Major Charles Taylor du Plat

Major Charles Taylor du Plat


A carte-de-visite portrait of Major-General Charles Taylor du Plat (1822-1900), who served in the Royal Engineers and was for many years an Equerry to Queen Victoria. He died in 1900 at the age of 78.

According to his obituary in the Times (Monday 5 November 1900): ‘The death is announced of Major-General Sir Charles Taylor Du Plat, K.C.B. It occurred on Friday last at his residence, Ashley, Winchfield, Hants. Sir Charles Du Plat was the son of Brigadier-General G.C.G. Du Plat, R.E., a Knight of Hanover, and Pauline, Countess Hardenberg. He was born in 1822, and was, therefore, 78 years of age. Educated at the Royal Military Academy, Woolwich, he entered the Royal Artillery as long ago as 1841 and served in that corps for just on 40 years, retiring on full pay in 1880 with the rank of Major-General. Since 1854 – that is to say, for a period of about 46 years – Sir Charles Du Plat had been closely associated with the court.
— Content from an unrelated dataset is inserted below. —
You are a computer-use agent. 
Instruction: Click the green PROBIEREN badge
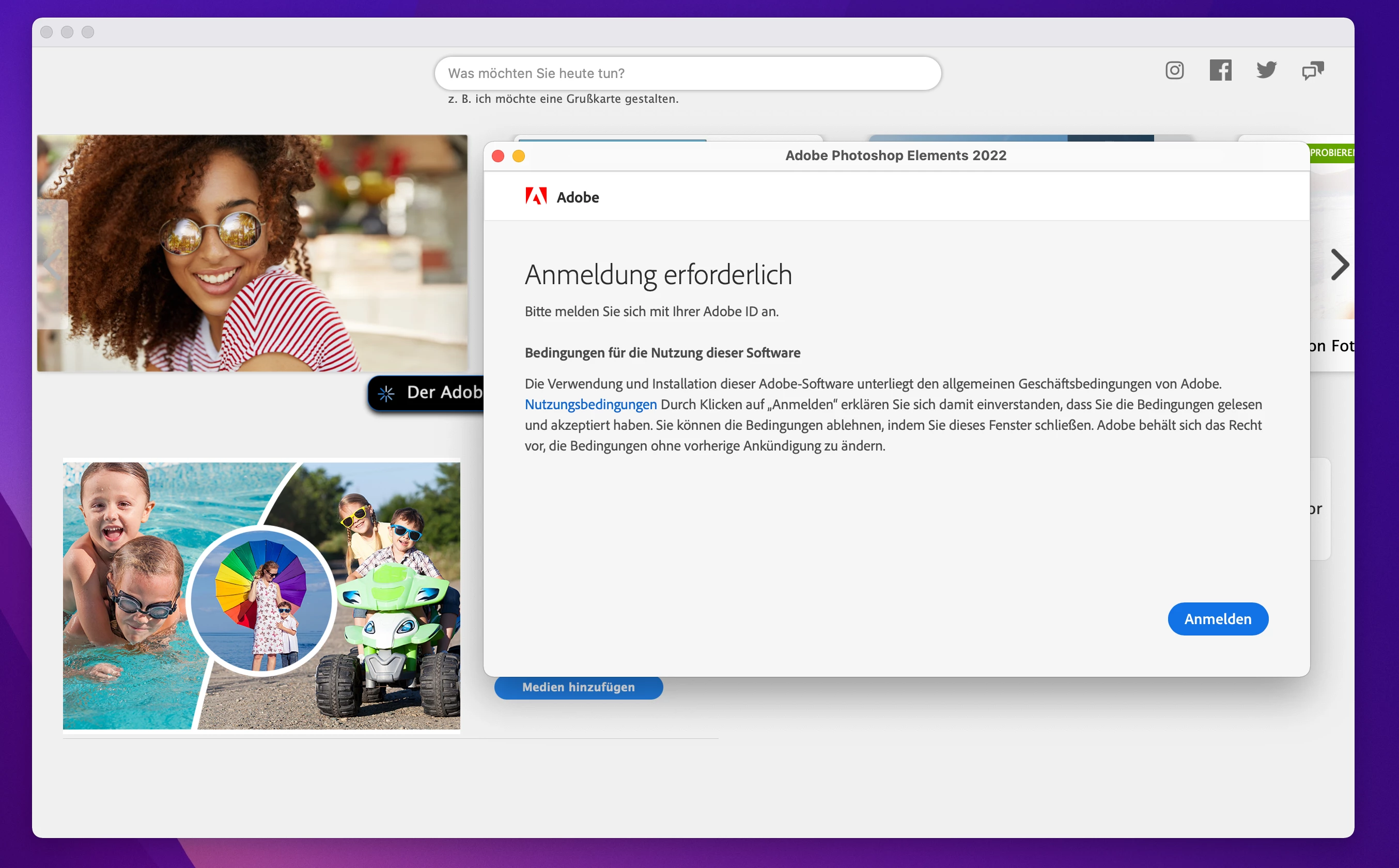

In that year he was appointed Equerry to the Prince Consort, and he acted in that capacity until the death of his Royal Highness in 1861. From that time onwards he attended the Queen as Equerry-in-Ordinary until 1893, when he became an Extra-Equerry, an office which he still held at the time of his death. He held the first-class of the Prussian Order of the Red Eagle and the Grand Cross of the Ducal Saxon Order of Albrecht. Sir Charles Du Plat married twice – first, in 1855, to Maria, daughter of Sir William C. C. Dalyell, seventh baronet, who died in 1867, and, secondly, in 1897, to Ann Bennett, elder daughter of Mr. J. S. Forbes. The Court Circular of last night contains an expression of the Queen’s regret at the General’s death.’

Photographed by Camille Silvy of London on 12 October 1860.